One man’s meat is another man’s poison appears to be true in the case of Britain’s divorce from the EU.
With Brexit fast closing in, France and Sweden gains a commercial edge in the EU with a boost in their share of fintech deals within member-nations.
According the research findings by CBInsights titled, ‘European Fintech Trends’, UK has fallen from her 45% share of fintech deals garnered in 2014, to an abysmal low of 34% – marking a distinct loss for Britain within the Union, affecting several British banking and financial technology service start-ups and majors.
However, the Union Jack still flies high across the landscape with her 30+ shareholding figure.
France and Sweden quickly grabbed the opportunity of Brexit and has made their fintech footprints larger gaining up to 5% and 3% points respectively within EU. France now holds a 11% share and Sweden, 12%.
The study shows that so far, in 2017, venture capitalists have invested up to $2.6bn, surpassing the previous record and more than doubling the total amount raised in 2013.
CBInsights forecasts the investment figure to cross $4bn in fintech deals, end 2017.
As the negative impact of Brexit spreads, industry banners have pointed out their inability to access European Investment Fund, the EU-run source of venture capital.
This has had a fall-out amongst the firms that are also facing potential difficulties in the recruitment of skilled workforce from abroad.
The report also highlights a number of other fintech trends, such as the rise of insurtech where financing increased from $13m in 2015 to $129m in 2016 and looks set to rise further this year.
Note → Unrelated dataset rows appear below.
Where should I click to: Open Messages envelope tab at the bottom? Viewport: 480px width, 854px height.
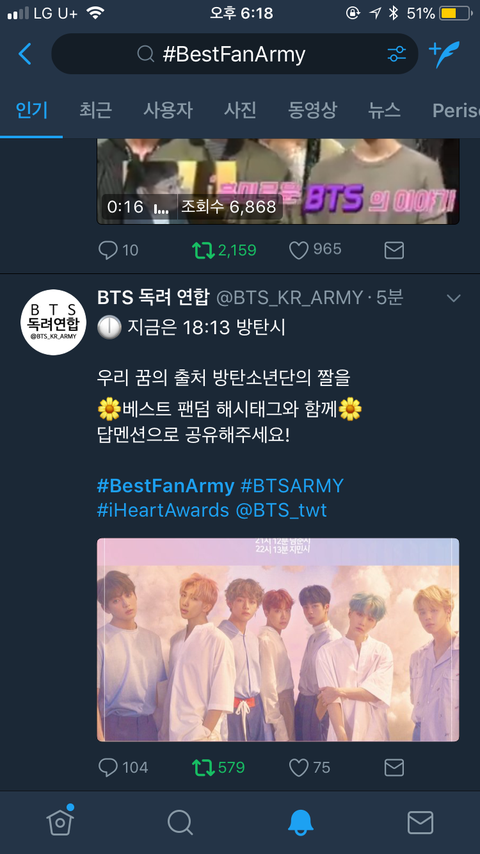[420, 822]
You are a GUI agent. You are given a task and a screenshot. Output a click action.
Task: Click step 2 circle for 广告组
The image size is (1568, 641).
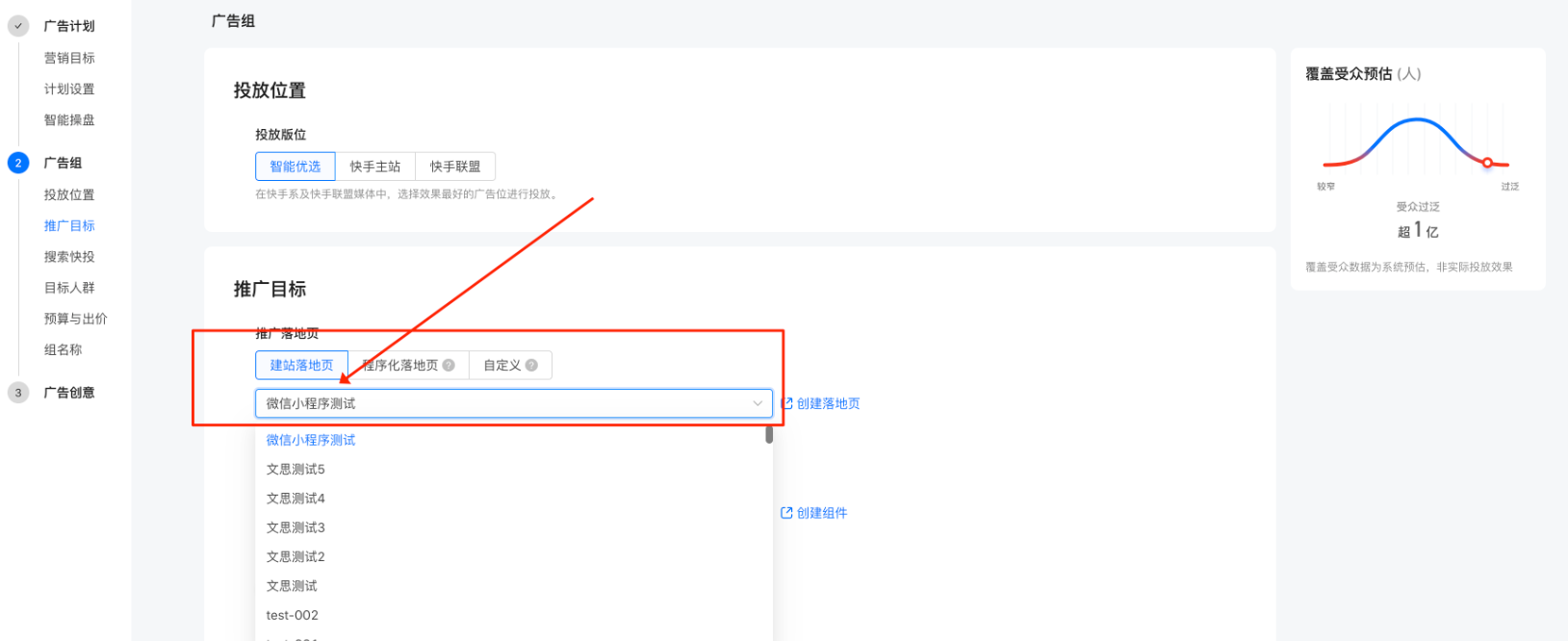click(x=18, y=163)

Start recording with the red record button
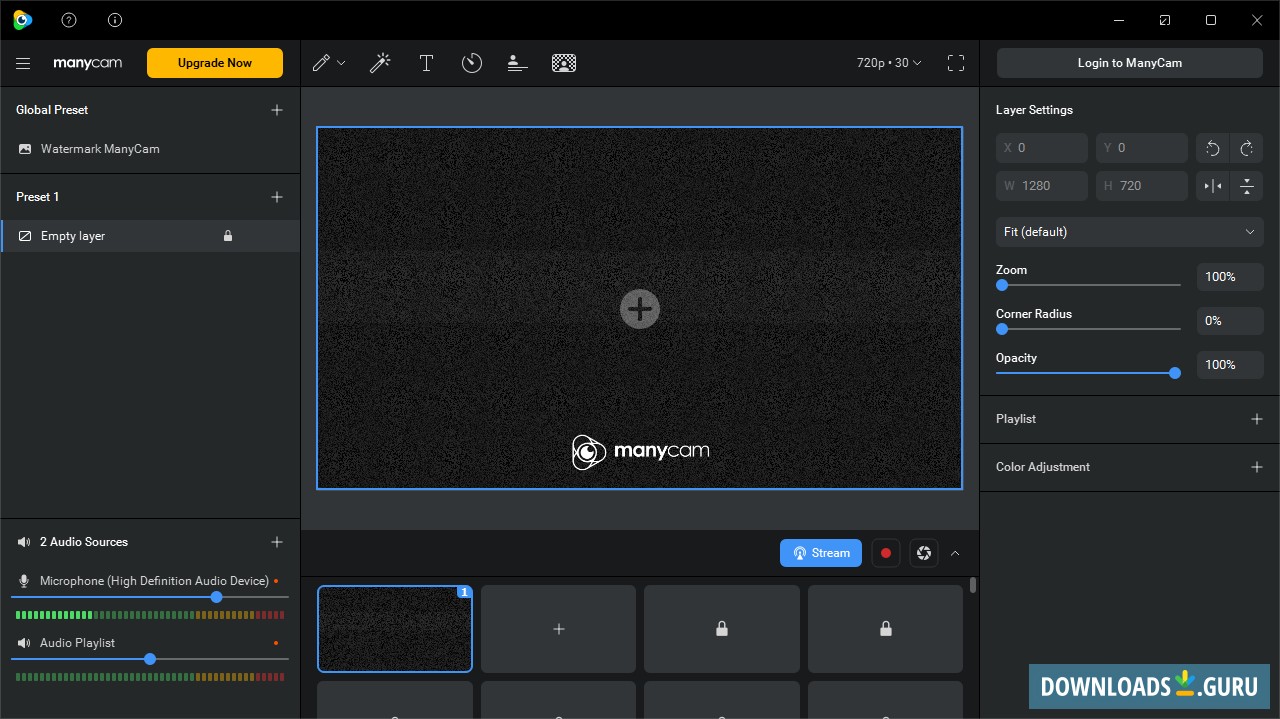886,553
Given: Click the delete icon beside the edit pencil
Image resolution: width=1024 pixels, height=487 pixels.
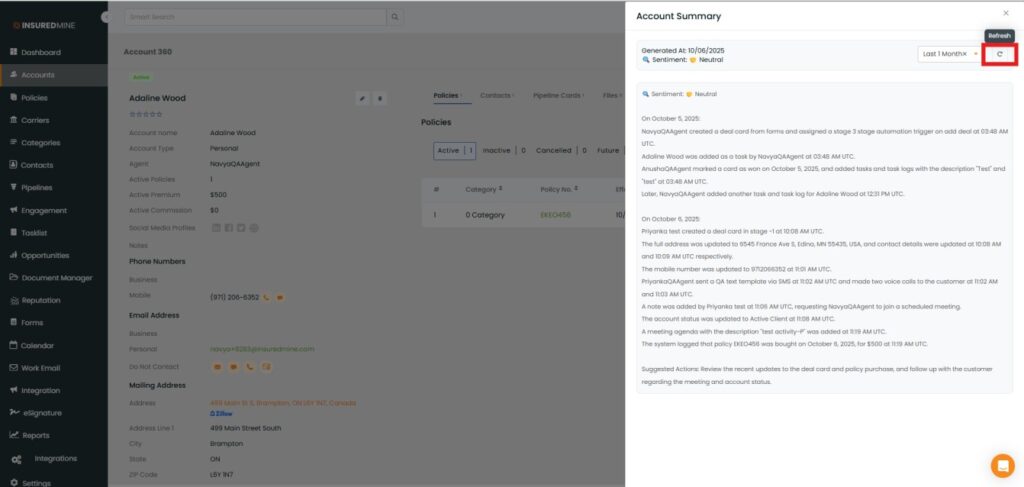Looking at the screenshot, I should tap(379, 98).
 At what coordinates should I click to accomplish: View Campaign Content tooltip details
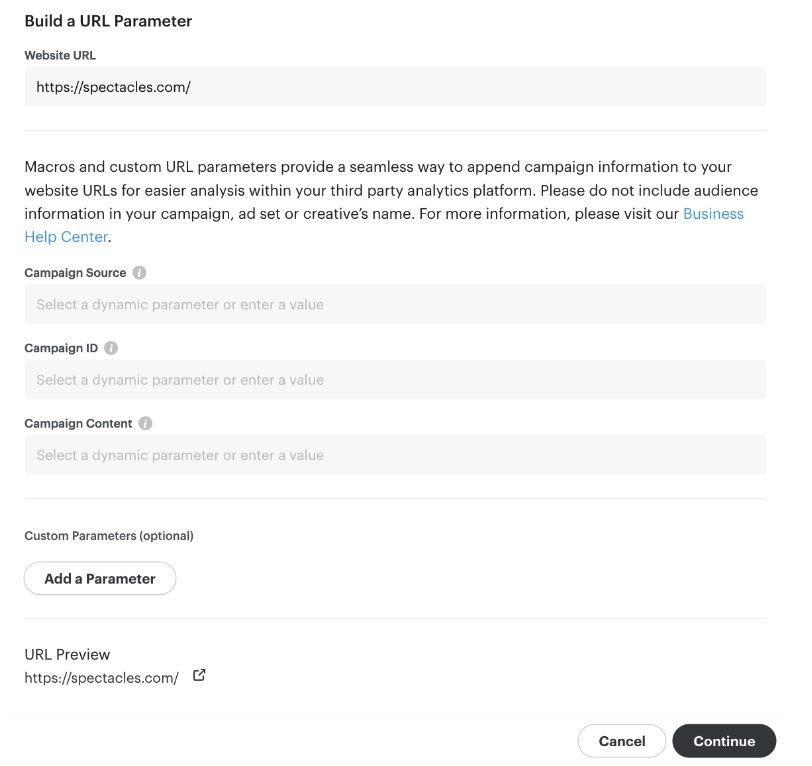[145, 423]
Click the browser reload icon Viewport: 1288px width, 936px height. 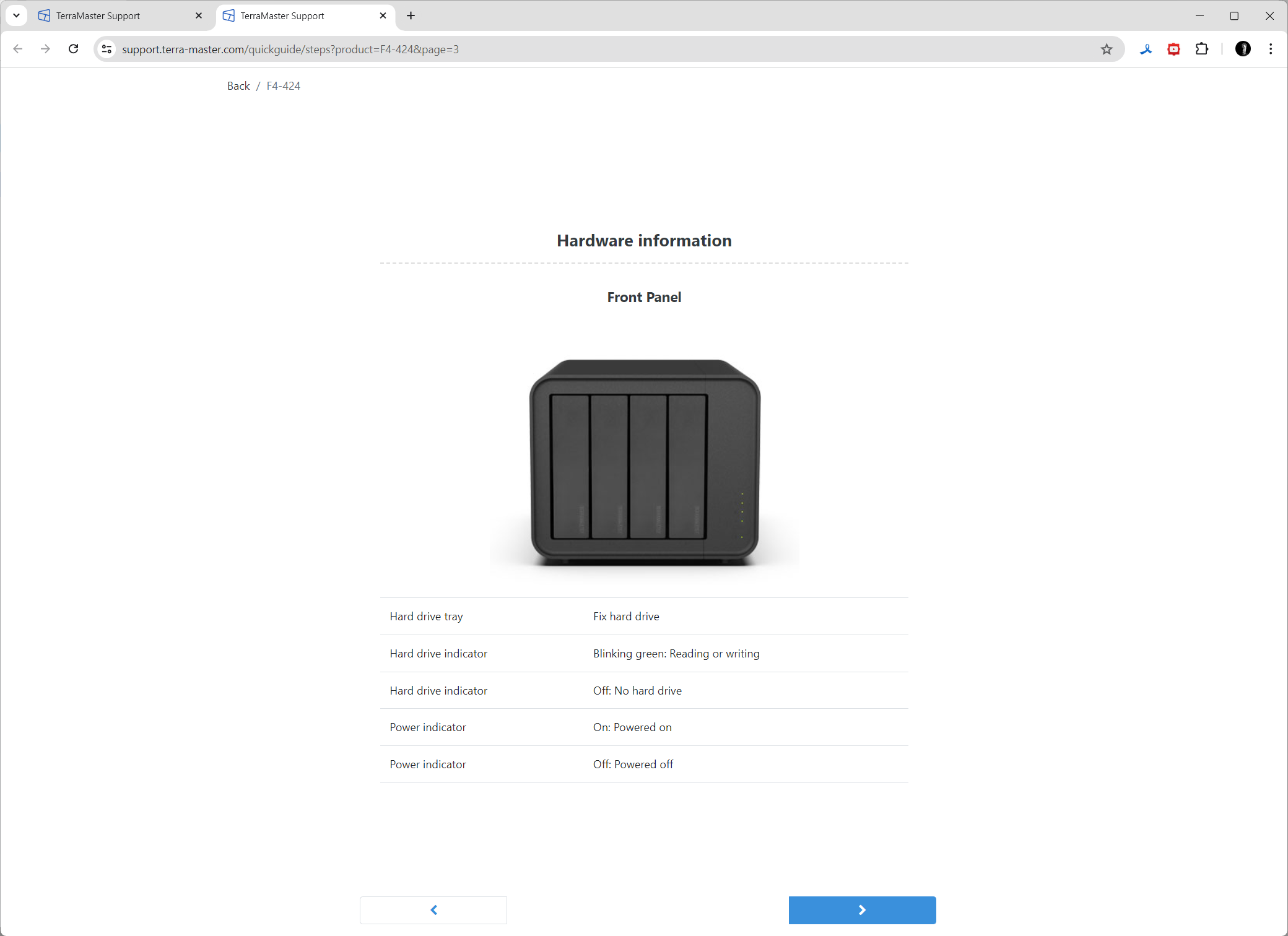tap(73, 49)
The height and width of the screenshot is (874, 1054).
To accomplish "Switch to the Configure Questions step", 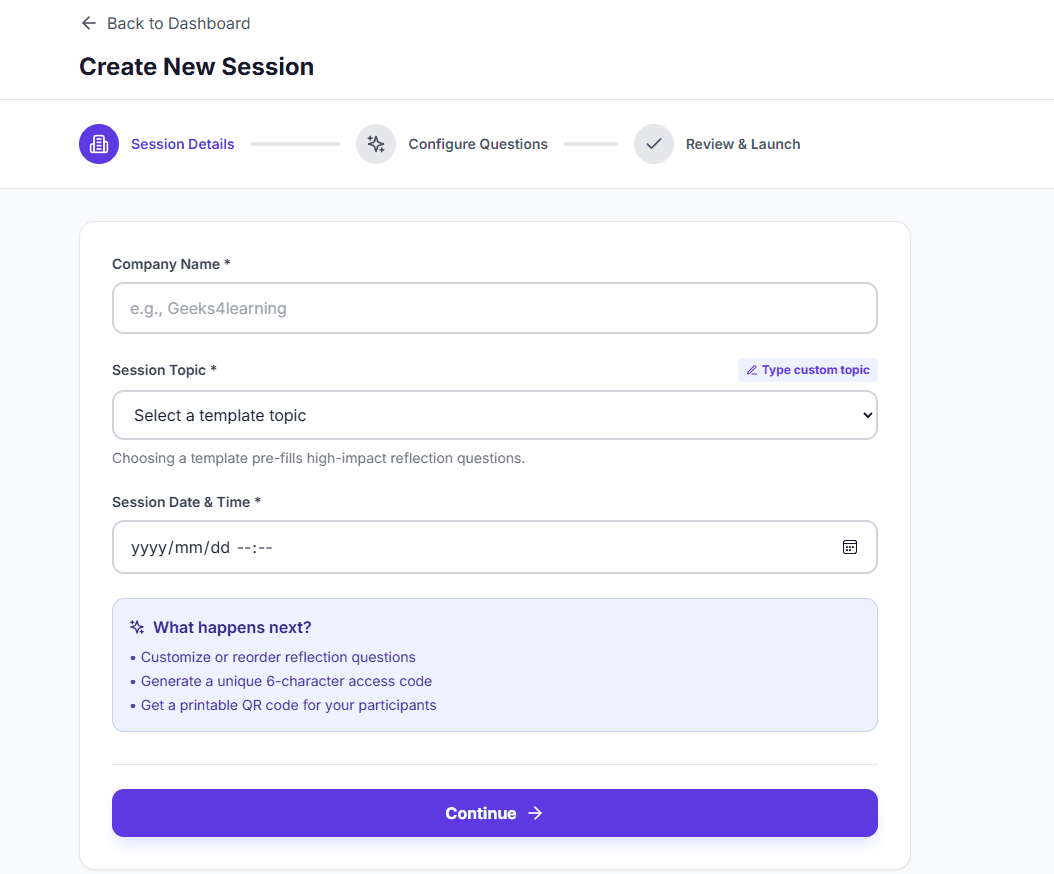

Meanwhile, Brexit saw the development of Blockchain projects move to another higher level.
With massive growth from France, Sweden, Ukraine and Estonia supported fintech windows coming in, the EU activity will give rise to new trends and beneficiaries.
Of notable interest will be the rising trend in Switzerland to switch over to the Blockchain knowhow and emerge as the next hub of choice within Europe.
“Switzerland has proved itself a regulatory haven for blockchain startups, while the technology’s decentralized funding mechanism lends itself to borderless innovation,” states the report.
Like they say, some people bring good tidings (to others), when they leave.